---------- Input data

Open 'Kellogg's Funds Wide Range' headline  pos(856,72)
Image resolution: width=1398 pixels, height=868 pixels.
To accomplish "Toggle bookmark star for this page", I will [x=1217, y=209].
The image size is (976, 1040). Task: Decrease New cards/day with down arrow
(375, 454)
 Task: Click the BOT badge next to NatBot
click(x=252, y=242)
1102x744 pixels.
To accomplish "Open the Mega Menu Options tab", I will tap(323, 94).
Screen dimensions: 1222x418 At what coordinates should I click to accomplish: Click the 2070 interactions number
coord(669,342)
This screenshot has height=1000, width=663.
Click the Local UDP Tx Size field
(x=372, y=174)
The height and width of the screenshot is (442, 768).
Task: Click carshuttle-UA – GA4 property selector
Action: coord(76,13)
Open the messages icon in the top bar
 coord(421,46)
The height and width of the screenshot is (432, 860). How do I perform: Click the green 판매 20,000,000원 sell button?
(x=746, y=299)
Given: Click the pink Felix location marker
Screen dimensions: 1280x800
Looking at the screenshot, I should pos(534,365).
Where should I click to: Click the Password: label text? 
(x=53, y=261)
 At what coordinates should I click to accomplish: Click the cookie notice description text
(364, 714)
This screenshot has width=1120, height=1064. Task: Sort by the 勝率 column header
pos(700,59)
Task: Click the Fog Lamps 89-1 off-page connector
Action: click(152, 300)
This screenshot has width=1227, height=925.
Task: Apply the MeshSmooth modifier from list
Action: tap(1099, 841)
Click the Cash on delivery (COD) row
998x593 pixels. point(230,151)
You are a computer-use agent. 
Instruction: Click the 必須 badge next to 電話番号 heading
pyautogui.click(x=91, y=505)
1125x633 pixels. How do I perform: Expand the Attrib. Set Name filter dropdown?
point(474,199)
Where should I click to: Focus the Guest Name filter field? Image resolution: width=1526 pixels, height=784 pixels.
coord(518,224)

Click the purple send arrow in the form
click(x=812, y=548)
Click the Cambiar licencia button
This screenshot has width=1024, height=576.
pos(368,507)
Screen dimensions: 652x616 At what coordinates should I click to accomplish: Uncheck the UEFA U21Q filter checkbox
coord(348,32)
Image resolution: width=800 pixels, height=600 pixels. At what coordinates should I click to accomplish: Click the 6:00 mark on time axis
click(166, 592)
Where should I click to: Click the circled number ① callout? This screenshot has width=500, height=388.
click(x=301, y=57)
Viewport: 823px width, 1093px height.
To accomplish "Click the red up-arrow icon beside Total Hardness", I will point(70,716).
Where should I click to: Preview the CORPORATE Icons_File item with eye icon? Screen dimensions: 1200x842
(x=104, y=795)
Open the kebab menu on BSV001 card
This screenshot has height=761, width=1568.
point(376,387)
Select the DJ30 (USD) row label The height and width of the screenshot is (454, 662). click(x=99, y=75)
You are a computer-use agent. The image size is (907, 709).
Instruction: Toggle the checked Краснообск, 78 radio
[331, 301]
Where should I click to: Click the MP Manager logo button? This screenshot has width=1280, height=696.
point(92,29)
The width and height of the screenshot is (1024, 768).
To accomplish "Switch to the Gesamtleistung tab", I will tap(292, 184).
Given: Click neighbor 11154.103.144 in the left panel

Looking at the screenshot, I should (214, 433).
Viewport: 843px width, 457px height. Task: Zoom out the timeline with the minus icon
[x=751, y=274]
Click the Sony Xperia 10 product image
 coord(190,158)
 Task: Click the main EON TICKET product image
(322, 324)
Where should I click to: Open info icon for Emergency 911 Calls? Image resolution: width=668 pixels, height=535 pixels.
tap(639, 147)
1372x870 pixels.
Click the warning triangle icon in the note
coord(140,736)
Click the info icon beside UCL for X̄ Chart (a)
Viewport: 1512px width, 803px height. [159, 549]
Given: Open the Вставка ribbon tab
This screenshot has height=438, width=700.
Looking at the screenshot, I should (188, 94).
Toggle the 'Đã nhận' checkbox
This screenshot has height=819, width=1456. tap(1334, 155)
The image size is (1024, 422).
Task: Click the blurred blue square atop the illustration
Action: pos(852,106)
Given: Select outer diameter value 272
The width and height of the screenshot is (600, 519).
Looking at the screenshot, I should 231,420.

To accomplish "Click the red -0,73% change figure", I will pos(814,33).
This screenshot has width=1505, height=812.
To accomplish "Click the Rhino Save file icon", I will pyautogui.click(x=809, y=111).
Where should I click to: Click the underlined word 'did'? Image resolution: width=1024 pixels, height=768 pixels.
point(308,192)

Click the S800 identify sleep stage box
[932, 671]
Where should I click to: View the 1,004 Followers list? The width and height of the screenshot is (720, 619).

--------------------

◆ **Problem requirements**:
A word-for-word copy of the data above is the goal, so set it all down again.

◆ **Written response**:
Open 'Kellogg's Funds Wide Range' headline  pos(856,72)
Image resolution: width=1398 pixels, height=868 pixels.
To accomplish "Toggle bookmark star for this page", I will [x=1217, y=209].
The image size is (976, 1040). Task: Decrease New cards/day with down arrow
(375, 454)
 Task: Click the BOT badge next to NatBot
click(x=252, y=242)
1102x744 pixels.
To accomplish "Open the Mega Menu Options tab", I will tap(323, 94).
Screen dimensions: 1222x418 At what coordinates should I click to accomplish: Click the 2070 interactions number
coord(669,342)
This screenshot has height=1000, width=663.
Click the Local UDP Tx Size field
(x=372, y=174)
The height and width of the screenshot is (442, 768).
Task: Click carshuttle-UA – GA4 property selector
Action: coord(76,13)
Open the messages icon in the top bar
 coord(421,46)
The height and width of the screenshot is (432, 860). How do I perform: Click the green 판매 20,000,000원 sell button?
(x=746, y=299)
Given: Click the pink Felix location marker
Screen dimensions: 1280x800
Looking at the screenshot, I should pos(534,365).
Where should I click to: Click the Password: label text? 
(x=53, y=261)
 At what coordinates should I click to accomplish: Click the cookie notice description text
(364, 714)
This screenshot has width=1120, height=1064. Task: Sort by the 勝率 column header
pos(700,59)
Task: Click the Fog Lamps 89-1 off-page connector
Action: click(152, 300)
This screenshot has width=1227, height=925.
Task: Apply the MeshSmooth modifier from list
Action: tap(1099, 841)
Click the Cash on delivery (COD) row
998x593 pixels. point(230,151)
You are a computer-use agent. 
Instruction: Click the 必須 badge next to 電話番号 heading
pyautogui.click(x=91, y=505)
1125x633 pixels. How do I perform: Expand the Attrib. Set Name filter dropdown?
point(474,199)
Where should I click to: Focus the Guest Name filter field? Image resolution: width=1526 pixels, height=784 pixels.
coord(518,224)

Click the purple send arrow in the form
click(x=812, y=548)
Click the Cambiar licencia button
This screenshot has width=1024, height=576.
pos(368,507)
Screen dimensions: 652x616 At what coordinates should I click to accomplish: Uncheck the UEFA U21Q filter checkbox
coord(348,32)
Image resolution: width=800 pixels, height=600 pixels. At what coordinates should I click to accomplish: Click the 6:00 mark on time axis
click(166, 592)
Where should I click to: Click the circled number ① callout? This screenshot has width=500, height=388.
click(x=301, y=57)
Viewport: 823px width, 1093px height.
To accomplish "Click the red up-arrow icon beside Total Hardness", I will point(70,716).
Where should I click to: Preview the CORPORATE Icons_File item with eye icon? Screen dimensions: 1200x842
(x=104, y=795)
Open the kebab menu on BSV001 card
This screenshot has height=761, width=1568.
point(376,387)
Select the DJ30 (USD) row label The height and width of the screenshot is (454, 662). click(x=99, y=75)
You are a computer-use agent. The image size is (907, 709).
Instruction: Toggle the checked Краснообск, 78 radio
[331, 301]
Where should I click to: Click the MP Manager logo button? This screenshot has width=1280, height=696.
point(92,29)
The width and height of the screenshot is (1024, 768).
To accomplish "Switch to the Gesamtleistung tab", I will tap(292, 184).
Given: Click neighbor 11154.103.144 in the left panel

Looking at the screenshot, I should (214, 433).
Viewport: 843px width, 457px height. Task: Zoom out the timeline with the minus icon
[x=751, y=274]
Click the Sony Xperia 10 product image
 coord(190,158)
 Task: Click the main EON TICKET product image
(322, 324)
Where should I click to: Open info icon for Emergency 911 Calls? Image resolution: width=668 pixels, height=535 pixels.
tap(639, 147)
1372x870 pixels.
Click the warning triangle icon in the note
coord(140,736)
Click the info icon beside UCL for X̄ Chart (a)
Viewport: 1512px width, 803px height. [159, 549]
Given: Open the Вставка ribbon tab
This screenshot has height=438, width=700.
Looking at the screenshot, I should (188, 94).
Toggle the 'Đã nhận' checkbox
This screenshot has height=819, width=1456. tap(1334, 155)
The image size is (1024, 422).
Task: Click the blurred blue square atop the illustration
Action: pos(852,106)
Given: Select outer diameter value 272
The width and height of the screenshot is (600, 519).
Looking at the screenshot, I should 231,420.

To accomplish "Click the red -0,73% change figure", I will pos(814,33).
This screenshot has width=1505, height=812.
To accomplish "Click the Rhino Save file icon", I will pyautogui.click(x=809, y=111).
Where should I click to: Click the underlined word 'did'? Image resolution: width=1024 pixels, height=768 pixels.
point(308,192)

Click the S800 identify sleep stage box
[932, 671]
Where should I click to: View the 1,004 Followers list? The width and height of the screenshot is (720, 619).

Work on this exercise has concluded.